There’s always something to howl about.

Trulia.com versus Zillow.com revisited: Are your end-users temporary or permanent?

This is me last month, at the time of the Zillow.com’s most-recent software release:

In the world of Trulia.com — and other listings.bots focused on evanescent listings — users come and go. On the idealized Planet Zillow, users come and stay.

Home buying is at most an 18-month effort undertaken every seven to ten years, on average. Home ownership is continuous. Zillow attracts a lot of sellers, and it seems certain that it hopes to attract a countervailing cadre of buyers. But what Zillow is really doing, I think, is aiming at the 100 million-plus Americans who own their own homes. Some may come every day — to see new listings, to see new home photos, to ask or answer questions. Some may come only once in a while, when they have a particular need.

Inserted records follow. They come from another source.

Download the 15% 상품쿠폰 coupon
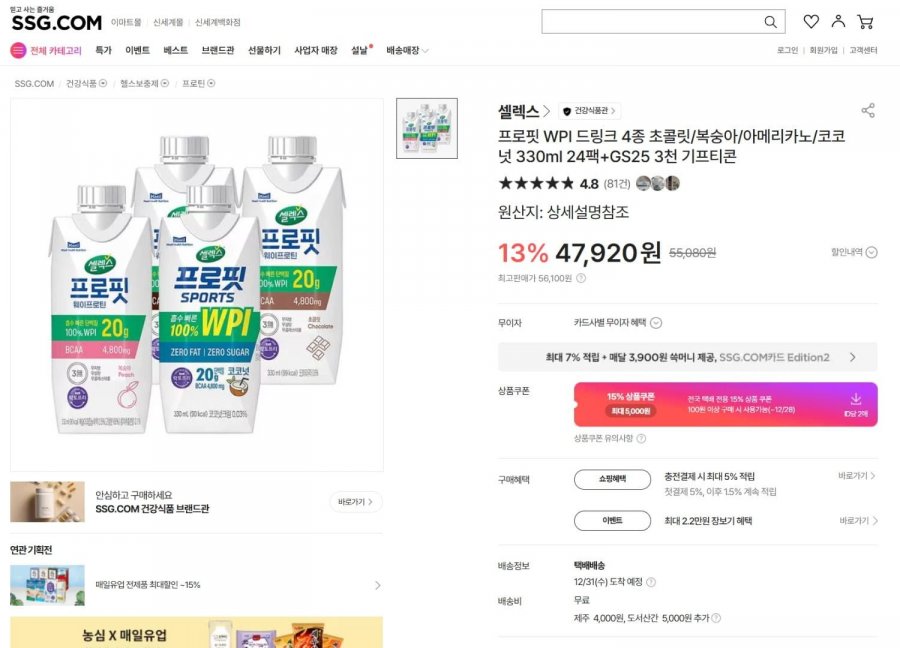Image resolution: width=900 pixels, height=648 pixels. coord(855,399)
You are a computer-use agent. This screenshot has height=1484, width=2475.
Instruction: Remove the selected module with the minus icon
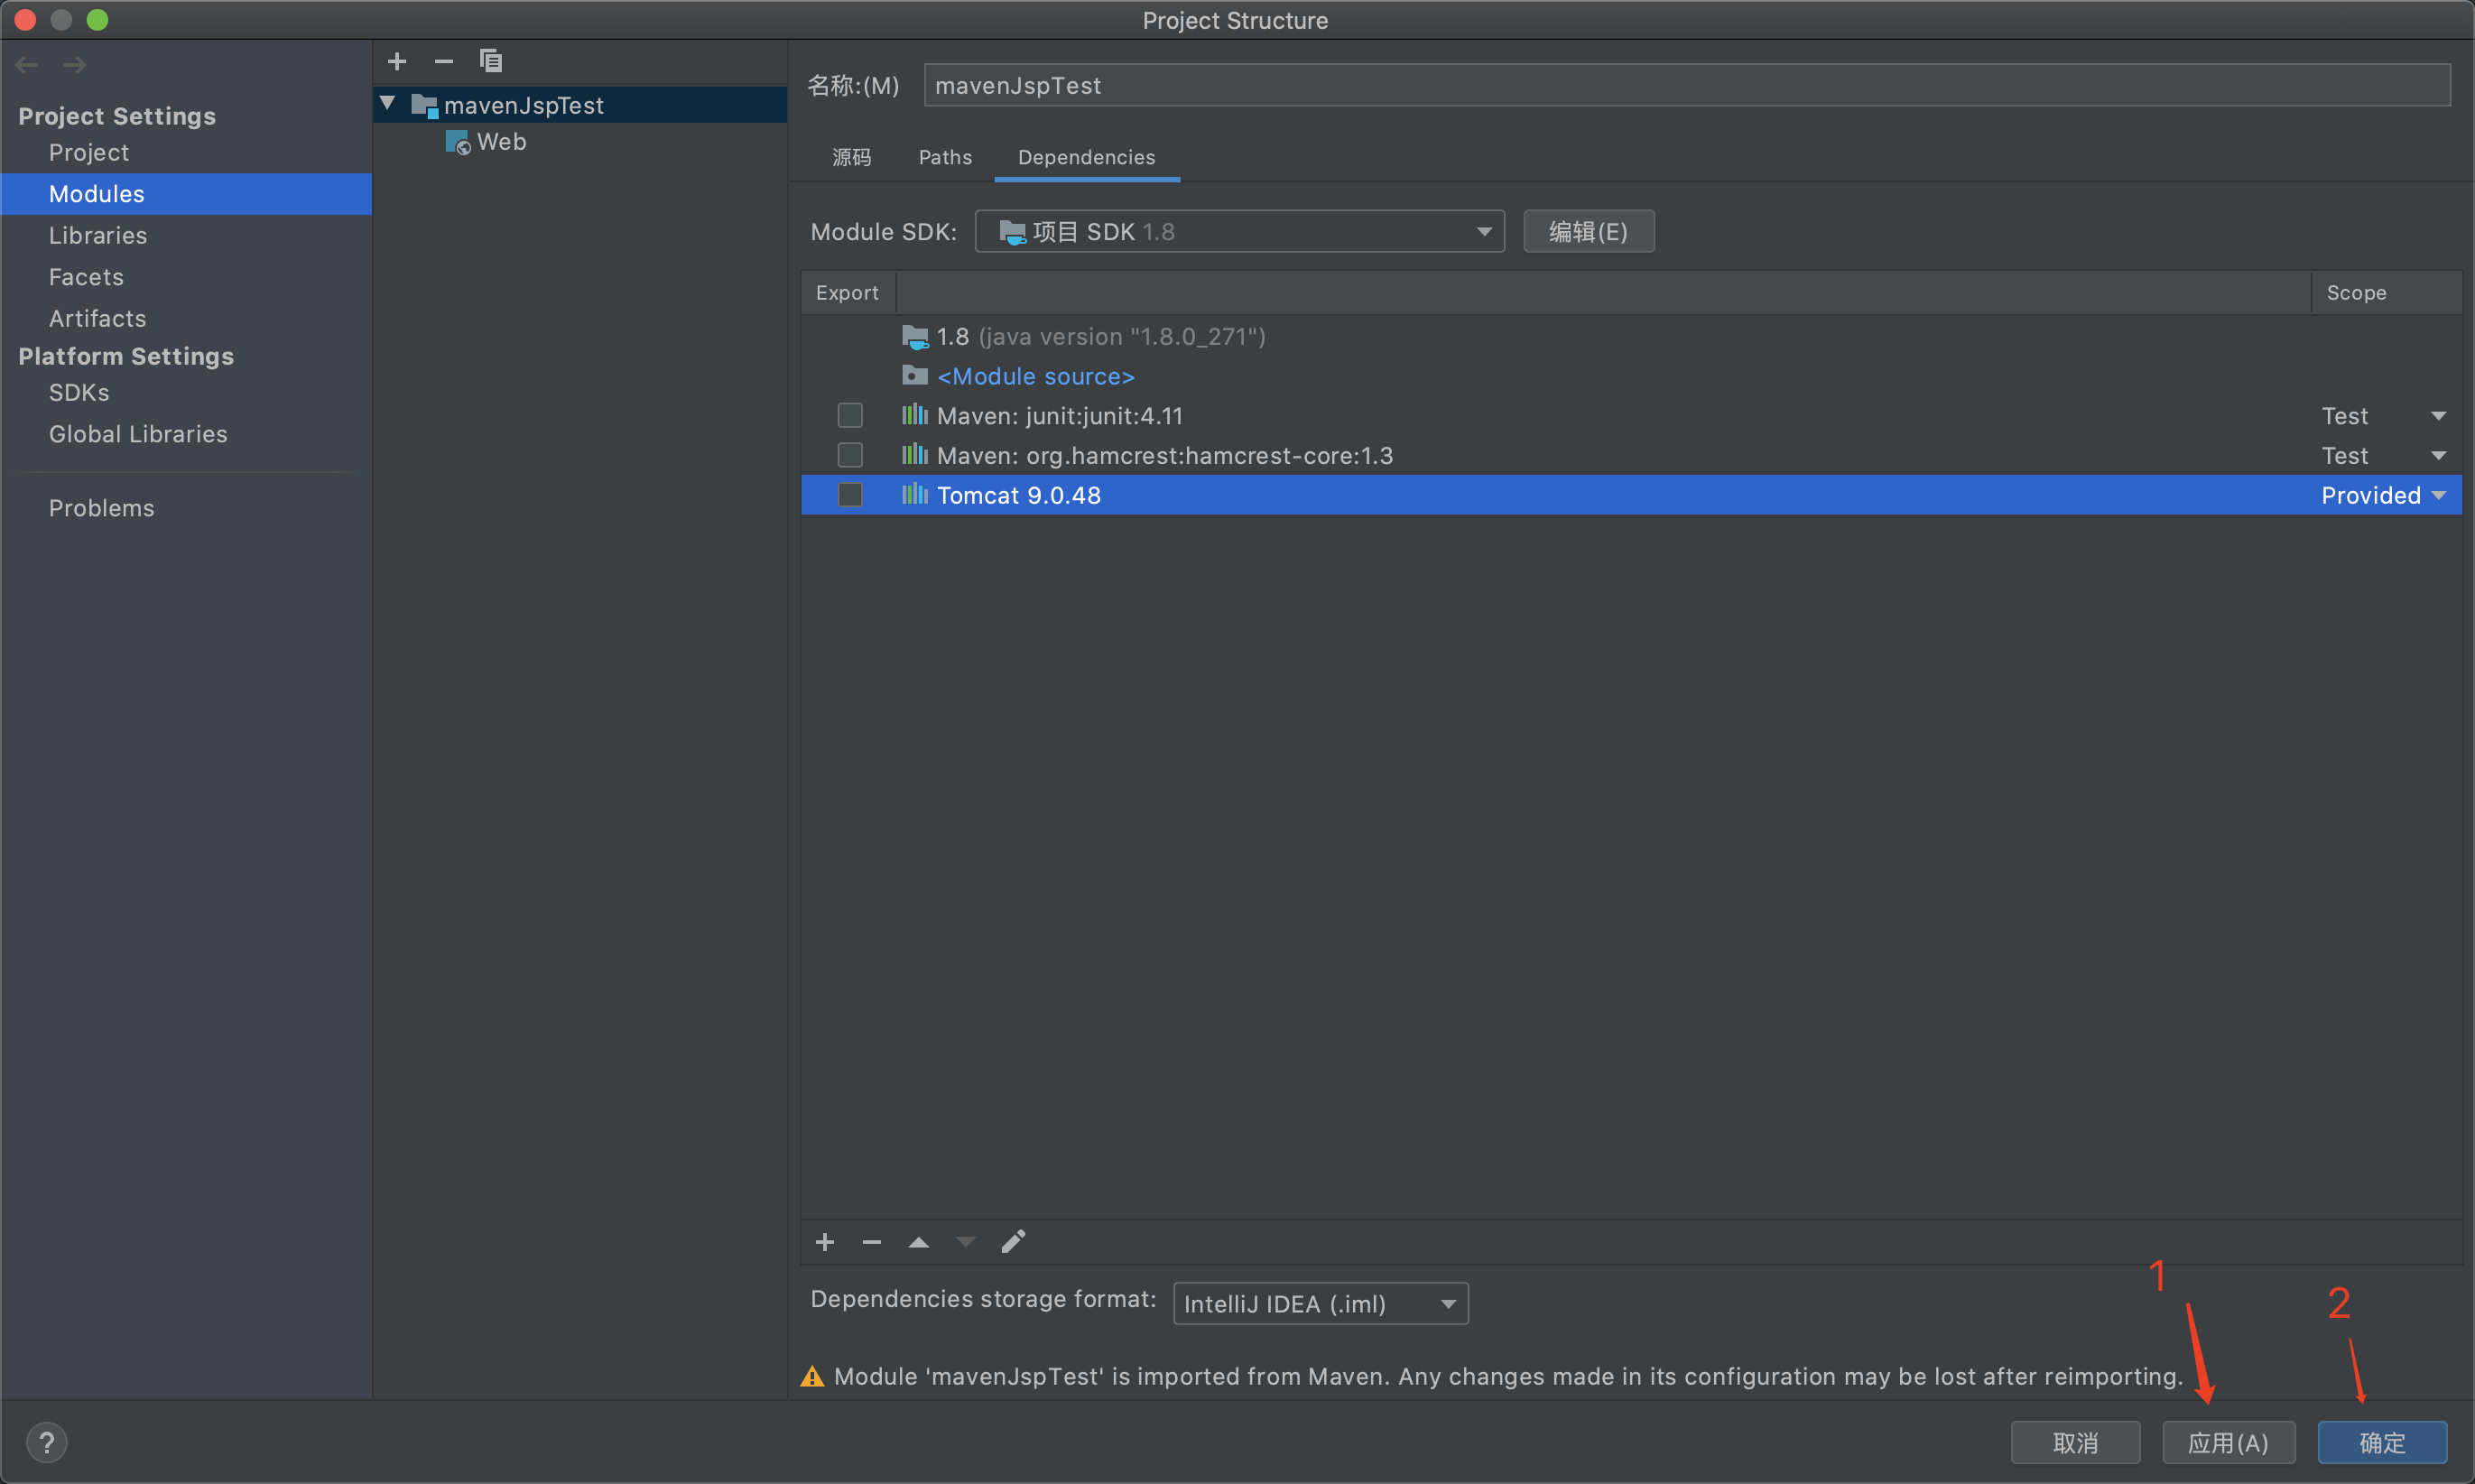tap(444, 61)
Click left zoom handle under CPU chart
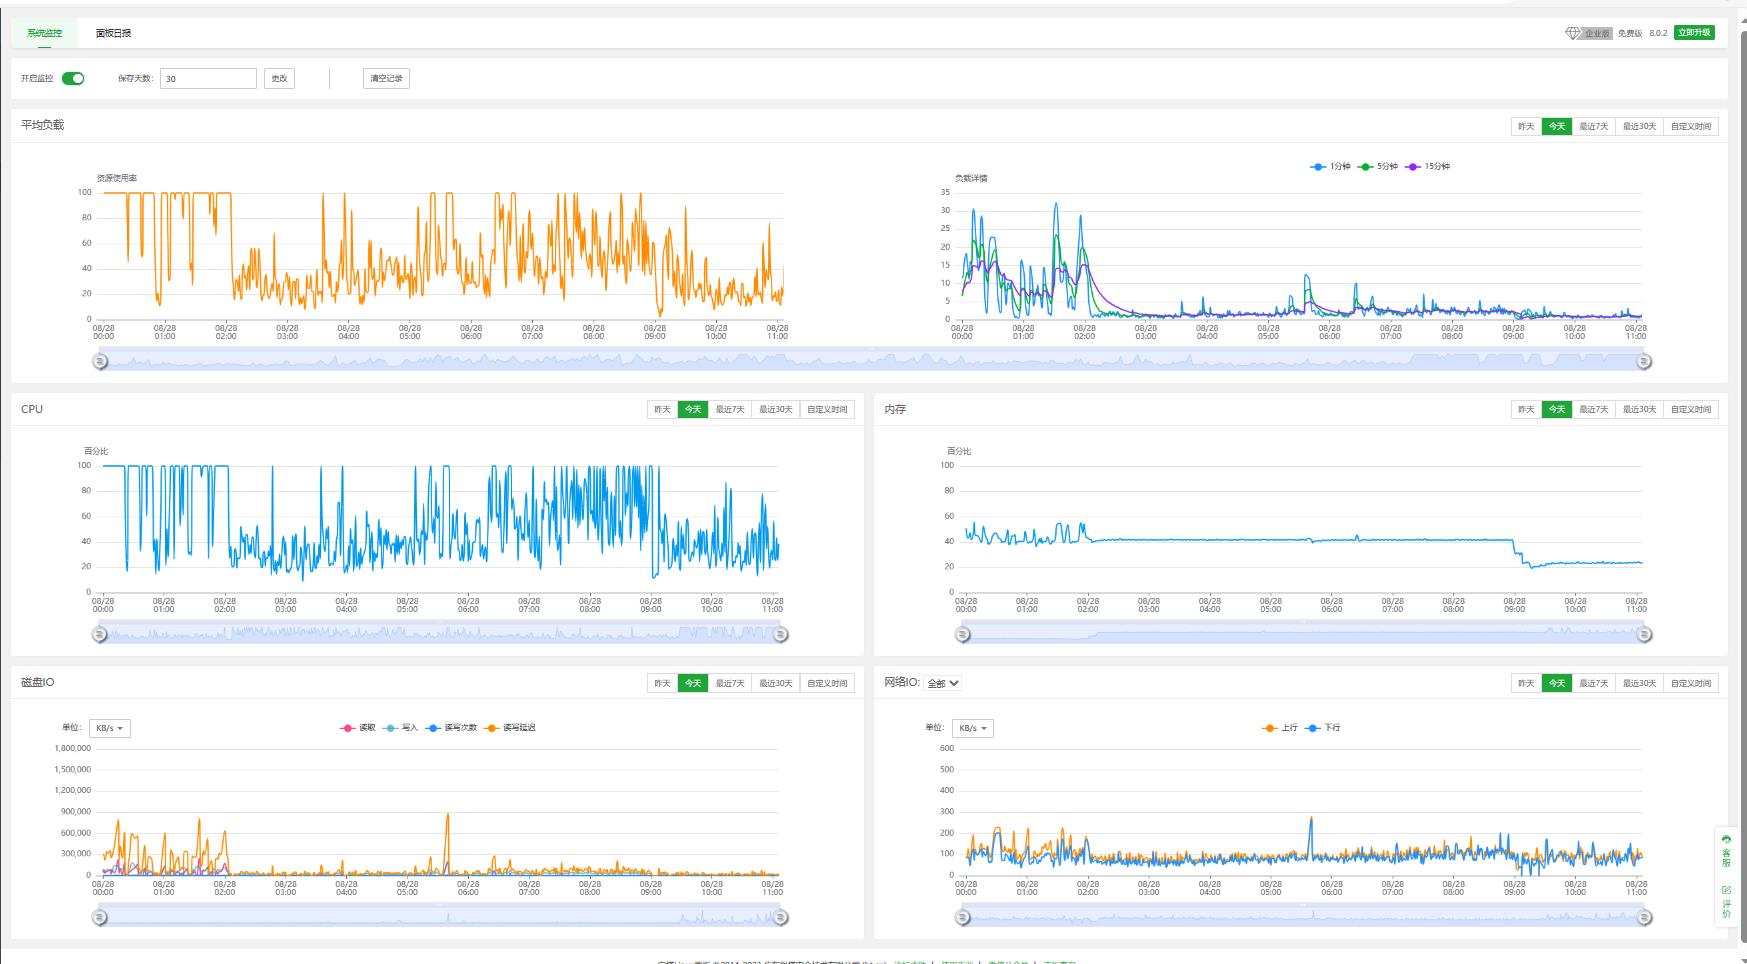The image size is (1747, 964). tap(100, 634)
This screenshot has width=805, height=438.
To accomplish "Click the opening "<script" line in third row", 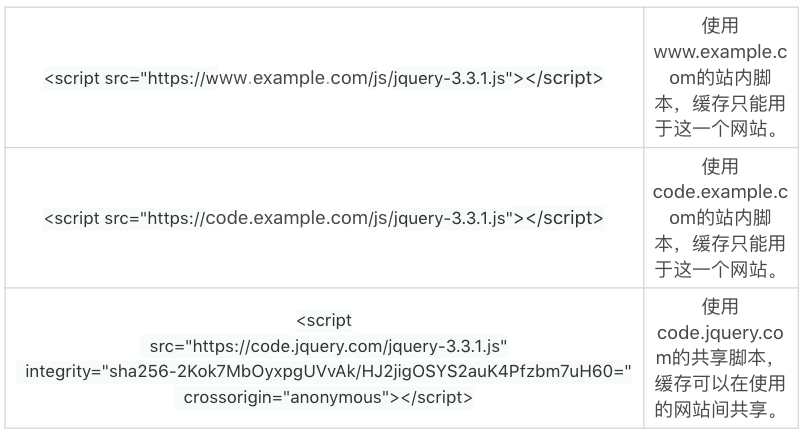I will pos(323,321).
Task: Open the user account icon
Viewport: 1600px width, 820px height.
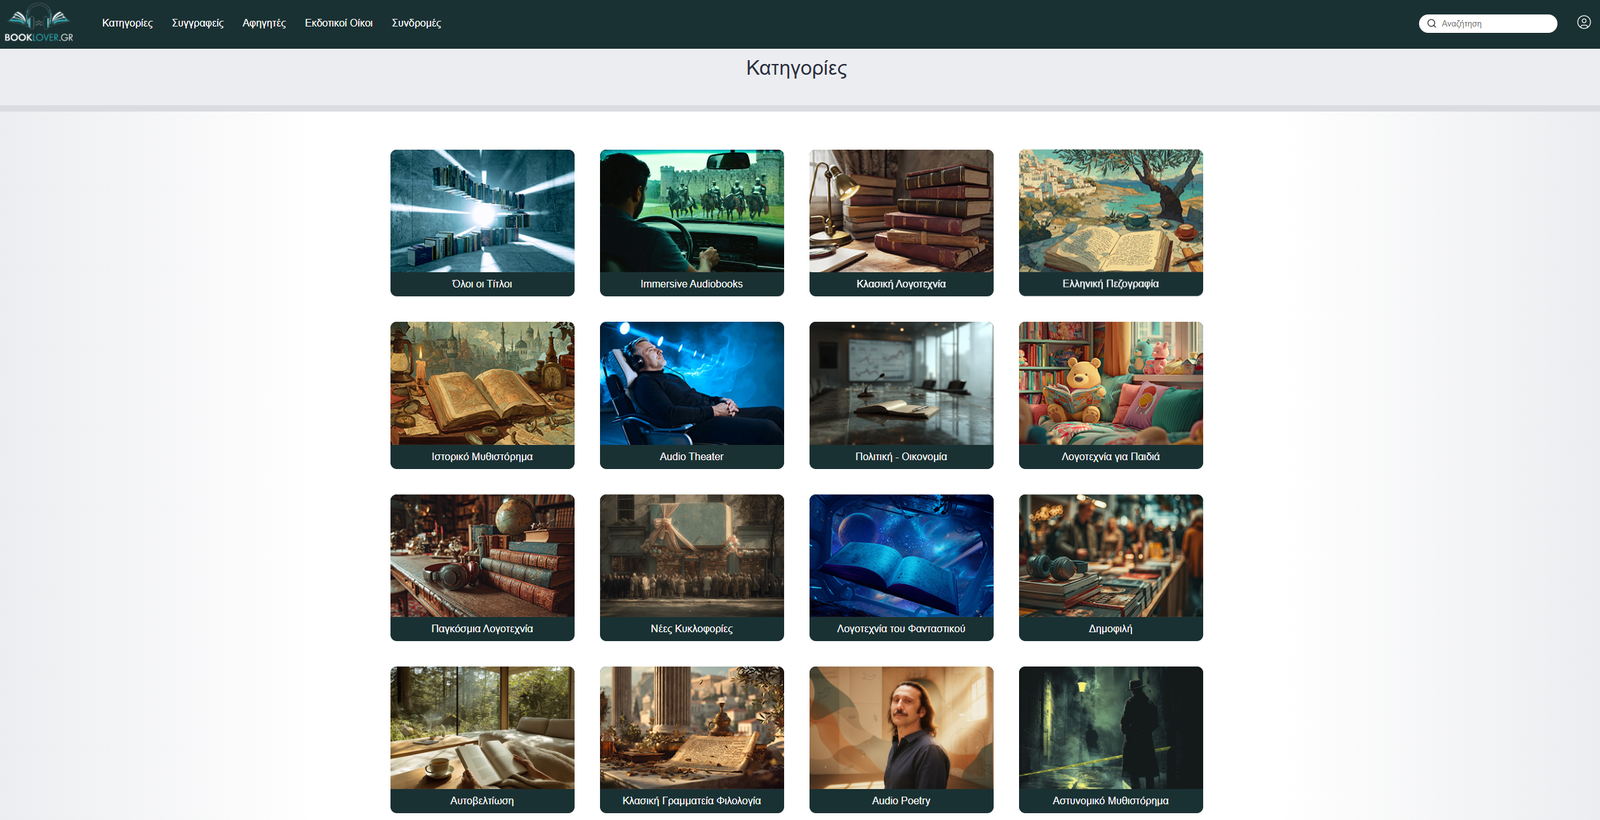Action: click(1584, 22)
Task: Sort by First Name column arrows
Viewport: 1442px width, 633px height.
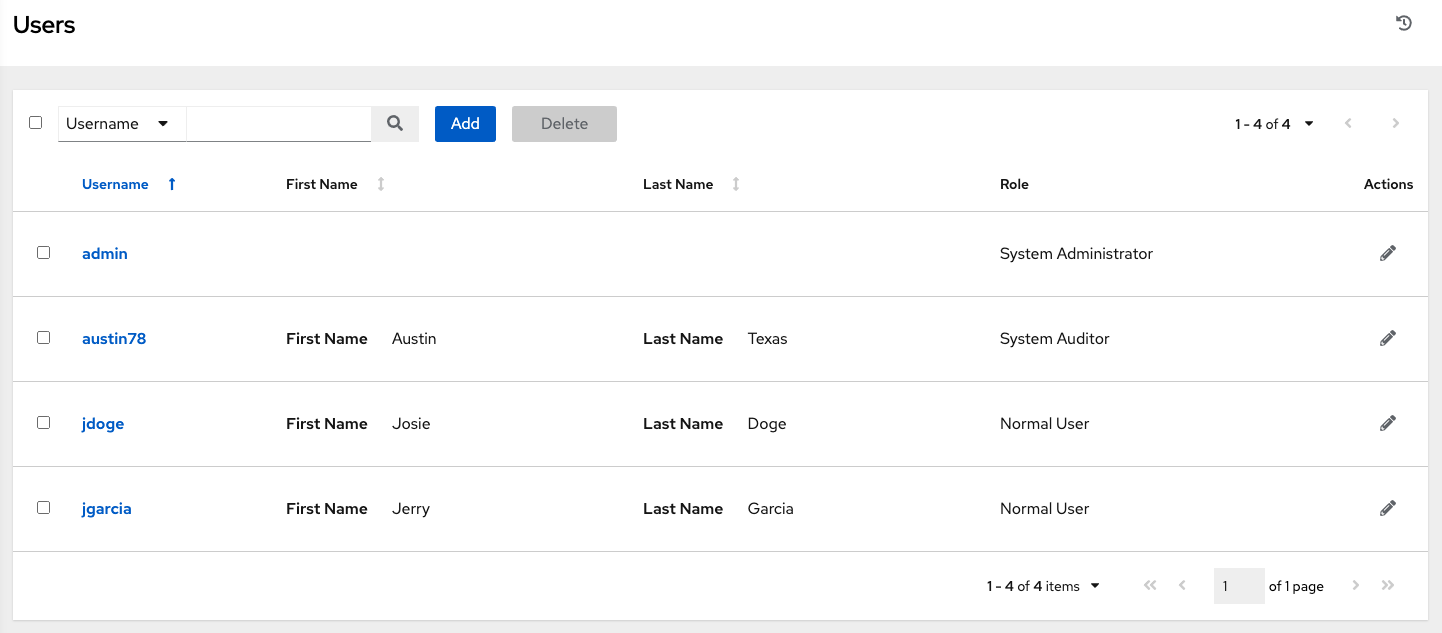Action: point(380,184)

But its databases are permanent and accretive, constantly improving. I think Zillow’s goal is not to compete with Trulia or Google Base for home shoppers in the short run. I think its goal is to suck every bit of oxygen out of the residential real estate space as a vertical market. I’m not implying malice. But where others see this opportunity or that opportunity, I think Zillow.com sees the information marketplace for homeowners as a single unified whole, and I think the company’s goal is to dominate the whole thing in its entirety.

Today’s changes have the potential to make Trulia.com a stickier experience. But will it retain end-users after their homes have closed?